=== Section Start ===

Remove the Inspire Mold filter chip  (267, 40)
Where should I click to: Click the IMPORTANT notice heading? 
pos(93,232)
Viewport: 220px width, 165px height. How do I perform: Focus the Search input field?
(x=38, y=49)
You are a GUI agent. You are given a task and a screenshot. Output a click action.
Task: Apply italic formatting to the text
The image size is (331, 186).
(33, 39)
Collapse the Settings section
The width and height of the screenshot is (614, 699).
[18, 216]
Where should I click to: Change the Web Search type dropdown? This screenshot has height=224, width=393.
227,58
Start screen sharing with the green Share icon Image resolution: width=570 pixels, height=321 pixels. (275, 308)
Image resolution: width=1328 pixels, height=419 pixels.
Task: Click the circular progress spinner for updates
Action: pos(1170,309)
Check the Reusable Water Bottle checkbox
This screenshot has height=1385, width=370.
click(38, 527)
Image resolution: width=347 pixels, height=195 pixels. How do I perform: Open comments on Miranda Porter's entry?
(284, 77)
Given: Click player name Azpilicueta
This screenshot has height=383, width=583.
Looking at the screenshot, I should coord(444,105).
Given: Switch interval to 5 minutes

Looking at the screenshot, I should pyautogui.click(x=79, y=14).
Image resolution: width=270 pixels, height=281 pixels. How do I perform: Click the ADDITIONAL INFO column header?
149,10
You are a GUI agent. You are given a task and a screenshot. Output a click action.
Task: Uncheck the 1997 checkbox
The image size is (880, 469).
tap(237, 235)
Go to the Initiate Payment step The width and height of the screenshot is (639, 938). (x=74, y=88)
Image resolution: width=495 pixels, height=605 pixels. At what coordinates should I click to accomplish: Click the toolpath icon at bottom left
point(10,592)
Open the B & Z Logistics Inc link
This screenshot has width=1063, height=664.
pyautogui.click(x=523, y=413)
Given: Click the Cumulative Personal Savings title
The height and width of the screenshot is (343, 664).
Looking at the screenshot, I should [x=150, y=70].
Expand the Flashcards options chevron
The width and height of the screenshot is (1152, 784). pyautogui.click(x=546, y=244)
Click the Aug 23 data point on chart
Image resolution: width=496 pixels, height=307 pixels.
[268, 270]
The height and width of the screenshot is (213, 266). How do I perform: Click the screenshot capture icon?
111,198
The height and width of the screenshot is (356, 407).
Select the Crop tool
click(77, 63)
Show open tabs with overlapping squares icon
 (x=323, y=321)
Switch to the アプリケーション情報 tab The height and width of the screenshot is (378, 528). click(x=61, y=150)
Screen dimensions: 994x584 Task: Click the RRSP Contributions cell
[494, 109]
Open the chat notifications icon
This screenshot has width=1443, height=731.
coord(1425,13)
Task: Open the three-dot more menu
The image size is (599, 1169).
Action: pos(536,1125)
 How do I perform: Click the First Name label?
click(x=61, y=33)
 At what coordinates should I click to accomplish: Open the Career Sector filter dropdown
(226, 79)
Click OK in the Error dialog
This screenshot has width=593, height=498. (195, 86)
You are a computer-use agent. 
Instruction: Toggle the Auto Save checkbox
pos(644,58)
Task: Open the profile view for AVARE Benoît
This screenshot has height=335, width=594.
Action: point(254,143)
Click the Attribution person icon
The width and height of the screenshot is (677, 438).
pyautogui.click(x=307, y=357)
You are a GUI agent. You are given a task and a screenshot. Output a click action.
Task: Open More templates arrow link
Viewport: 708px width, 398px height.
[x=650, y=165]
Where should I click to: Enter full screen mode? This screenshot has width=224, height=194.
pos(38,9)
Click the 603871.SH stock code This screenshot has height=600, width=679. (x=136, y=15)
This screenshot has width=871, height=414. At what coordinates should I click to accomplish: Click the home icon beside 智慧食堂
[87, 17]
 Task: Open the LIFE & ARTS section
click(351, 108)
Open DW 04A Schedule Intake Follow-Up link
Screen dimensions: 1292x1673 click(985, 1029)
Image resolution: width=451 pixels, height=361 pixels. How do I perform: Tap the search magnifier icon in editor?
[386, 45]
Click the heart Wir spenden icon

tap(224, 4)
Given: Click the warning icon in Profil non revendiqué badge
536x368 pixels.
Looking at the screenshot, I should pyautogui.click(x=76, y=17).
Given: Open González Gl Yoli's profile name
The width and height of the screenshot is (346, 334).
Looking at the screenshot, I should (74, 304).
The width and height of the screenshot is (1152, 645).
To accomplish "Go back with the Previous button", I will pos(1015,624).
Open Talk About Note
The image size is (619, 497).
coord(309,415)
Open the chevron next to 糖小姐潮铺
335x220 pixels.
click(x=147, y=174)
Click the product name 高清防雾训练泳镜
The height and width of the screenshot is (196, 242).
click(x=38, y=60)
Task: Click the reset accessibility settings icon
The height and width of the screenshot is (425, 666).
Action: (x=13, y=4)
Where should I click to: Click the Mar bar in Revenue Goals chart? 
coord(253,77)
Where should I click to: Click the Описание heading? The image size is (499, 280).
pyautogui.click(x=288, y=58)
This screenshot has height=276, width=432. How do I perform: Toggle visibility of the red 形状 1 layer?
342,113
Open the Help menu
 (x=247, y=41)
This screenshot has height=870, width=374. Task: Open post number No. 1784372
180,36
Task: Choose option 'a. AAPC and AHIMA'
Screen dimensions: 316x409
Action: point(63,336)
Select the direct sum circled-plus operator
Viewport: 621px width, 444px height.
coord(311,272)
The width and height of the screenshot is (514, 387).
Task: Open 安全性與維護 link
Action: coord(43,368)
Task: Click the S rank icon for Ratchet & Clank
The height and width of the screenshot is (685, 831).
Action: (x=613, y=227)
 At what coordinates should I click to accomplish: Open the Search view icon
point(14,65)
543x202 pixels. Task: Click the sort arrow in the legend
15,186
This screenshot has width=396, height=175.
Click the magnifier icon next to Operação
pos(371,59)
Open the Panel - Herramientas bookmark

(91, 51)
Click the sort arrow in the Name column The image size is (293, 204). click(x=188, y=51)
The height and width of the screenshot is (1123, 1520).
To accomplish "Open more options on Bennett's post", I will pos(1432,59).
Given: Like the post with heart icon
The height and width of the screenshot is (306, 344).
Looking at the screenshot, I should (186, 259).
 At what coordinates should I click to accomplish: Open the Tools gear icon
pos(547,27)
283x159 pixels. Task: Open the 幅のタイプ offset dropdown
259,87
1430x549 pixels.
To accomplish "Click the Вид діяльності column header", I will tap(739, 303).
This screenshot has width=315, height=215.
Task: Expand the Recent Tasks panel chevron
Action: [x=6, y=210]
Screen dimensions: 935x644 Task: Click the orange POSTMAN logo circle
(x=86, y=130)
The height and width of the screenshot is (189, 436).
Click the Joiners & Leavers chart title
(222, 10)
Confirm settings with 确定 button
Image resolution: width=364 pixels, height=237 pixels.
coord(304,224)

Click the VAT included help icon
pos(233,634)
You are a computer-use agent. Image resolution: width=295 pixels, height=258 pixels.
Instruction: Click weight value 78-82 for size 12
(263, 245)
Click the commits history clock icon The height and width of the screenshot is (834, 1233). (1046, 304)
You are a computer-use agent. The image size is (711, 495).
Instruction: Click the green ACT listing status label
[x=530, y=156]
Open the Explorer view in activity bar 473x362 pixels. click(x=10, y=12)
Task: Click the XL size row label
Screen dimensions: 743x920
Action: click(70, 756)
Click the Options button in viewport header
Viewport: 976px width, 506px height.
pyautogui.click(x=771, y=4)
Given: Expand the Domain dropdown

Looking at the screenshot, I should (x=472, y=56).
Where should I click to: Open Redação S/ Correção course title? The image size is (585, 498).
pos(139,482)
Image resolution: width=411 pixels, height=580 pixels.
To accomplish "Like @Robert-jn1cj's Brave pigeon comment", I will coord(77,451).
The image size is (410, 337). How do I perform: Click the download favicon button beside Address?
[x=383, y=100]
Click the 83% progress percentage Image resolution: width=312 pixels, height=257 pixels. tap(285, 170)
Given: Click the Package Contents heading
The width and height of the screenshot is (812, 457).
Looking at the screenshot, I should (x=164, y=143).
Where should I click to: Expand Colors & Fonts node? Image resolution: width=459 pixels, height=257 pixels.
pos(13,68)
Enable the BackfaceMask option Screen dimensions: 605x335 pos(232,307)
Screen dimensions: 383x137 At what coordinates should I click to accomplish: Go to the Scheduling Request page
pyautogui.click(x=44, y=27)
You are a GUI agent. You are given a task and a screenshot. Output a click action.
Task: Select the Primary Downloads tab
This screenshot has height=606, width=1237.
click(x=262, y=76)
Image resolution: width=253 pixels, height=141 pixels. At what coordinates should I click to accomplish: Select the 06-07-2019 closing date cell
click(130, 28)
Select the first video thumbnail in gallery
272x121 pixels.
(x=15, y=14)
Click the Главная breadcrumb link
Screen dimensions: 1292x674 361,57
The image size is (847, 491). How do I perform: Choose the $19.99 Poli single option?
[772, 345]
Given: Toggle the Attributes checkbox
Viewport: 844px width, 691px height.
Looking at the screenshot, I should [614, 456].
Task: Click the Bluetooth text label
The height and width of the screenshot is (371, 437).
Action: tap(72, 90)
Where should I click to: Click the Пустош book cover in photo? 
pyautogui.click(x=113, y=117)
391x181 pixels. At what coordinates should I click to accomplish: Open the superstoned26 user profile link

=== Section End ===

Description of the task
Of the entries listed above, reproduce only the lines starting at the line containing "The height and width of the screenshot is (306, 344)." and ending at the line containing "1430x549 pixels.". Include both, exactly as they stand.

Output below
The height and width of the screenshot is (306, 344).
Looking at the screenshot, I should (186, 259).
 At what coordinates should I click to accomplish: Open the Tools gear icon
pos(547,27)
283x159 pixels. Task: Open the 幅のタイプ offset dropdown
259,87
1430x549 pixels.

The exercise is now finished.